Although various types of treatment have been used to enhance biocompatibility and to extend the life span of bovine and porcine tissue materials [21, 22], retraction and hardening due to primary tissue deterioration and calcification as a consequence of calcium deposition are inevitable because of chronic inflammation at the grafts. It should be noted that even ePTFE products are widely known to have calcification resulting in hardening [2]. The histological findings of the explanted SF/TPU patch from the canine aorta demonstrated a modest inflammatory response, no structural deterioration, and no calcium deposition on the patch. Early autologous tissue restoration on the luminal surface of the patch developed, this was especially noticeable when compared to that in the ePTFE patch. This might resolve the problems associated with existing ePTFE products, such as infection and thrombogenesis.

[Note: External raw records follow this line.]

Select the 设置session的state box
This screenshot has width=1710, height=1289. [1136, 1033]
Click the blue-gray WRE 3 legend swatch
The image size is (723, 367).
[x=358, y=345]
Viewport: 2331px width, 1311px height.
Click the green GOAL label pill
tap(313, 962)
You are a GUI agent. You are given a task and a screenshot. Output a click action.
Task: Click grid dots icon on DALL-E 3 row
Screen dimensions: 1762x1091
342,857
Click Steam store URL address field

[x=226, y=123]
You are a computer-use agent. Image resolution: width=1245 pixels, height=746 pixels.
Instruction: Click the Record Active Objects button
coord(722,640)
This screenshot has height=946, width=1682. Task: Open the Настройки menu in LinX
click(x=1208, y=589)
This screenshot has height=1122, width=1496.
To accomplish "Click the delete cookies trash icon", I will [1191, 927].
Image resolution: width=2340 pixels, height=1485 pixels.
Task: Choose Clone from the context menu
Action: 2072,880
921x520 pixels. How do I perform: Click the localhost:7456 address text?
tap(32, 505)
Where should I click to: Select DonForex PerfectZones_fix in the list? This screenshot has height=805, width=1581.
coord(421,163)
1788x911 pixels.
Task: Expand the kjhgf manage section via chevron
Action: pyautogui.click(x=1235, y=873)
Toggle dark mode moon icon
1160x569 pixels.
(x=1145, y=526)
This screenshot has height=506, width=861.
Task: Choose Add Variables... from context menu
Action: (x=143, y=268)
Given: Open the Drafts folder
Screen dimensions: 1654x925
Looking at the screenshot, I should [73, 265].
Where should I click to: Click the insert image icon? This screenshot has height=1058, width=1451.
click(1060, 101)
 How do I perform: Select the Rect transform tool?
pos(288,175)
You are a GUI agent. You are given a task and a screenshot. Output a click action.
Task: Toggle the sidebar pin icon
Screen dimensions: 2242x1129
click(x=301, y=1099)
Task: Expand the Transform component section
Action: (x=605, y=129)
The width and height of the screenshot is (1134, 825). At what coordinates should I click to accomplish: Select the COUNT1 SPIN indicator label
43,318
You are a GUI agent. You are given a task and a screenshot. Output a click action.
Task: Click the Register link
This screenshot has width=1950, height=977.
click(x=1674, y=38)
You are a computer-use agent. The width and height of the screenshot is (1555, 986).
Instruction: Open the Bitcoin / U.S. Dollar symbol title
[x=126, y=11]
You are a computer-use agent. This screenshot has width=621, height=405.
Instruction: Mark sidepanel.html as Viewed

To maintain the viability of the restored tissue on the implanted sheet and the expansion of the sheet in growing children, the sheet needs to be degraded and replaced by autologous tissues. In a previous experiment in which the rat abdominal aorta was replaced with a small-diameter graft composed of SF alone, the biodegradability of SF and the replacement of the graft with autologous tissues were clearly confirmed at 1 year after implantation [14]. Thus, the biodegradability of the SF/TPU sheet was also expected. However, such biodegradability was not been seen histologically within the 3 months after the implantation of the SF/TPU patch in the canine aorta. Additional long-term follow-up studies or further improvements in the production process will be needed to elucidate the biodegradability of the SF/TPU patch and tissue replacement.

Conclusion

This proof-of-concept study showed a new cardiovascular surgical sheet that was made from a combination of SF and TPU using the ES method. When implanted, the SF/PLT sheet had excellent mechanical properties for both surgical handling and the prevention of suture hole bleeding as well as good tissue compatibility. These favorable features and the possible biodegradability of the SF/TPU sheet warrant a long-term follow-up study.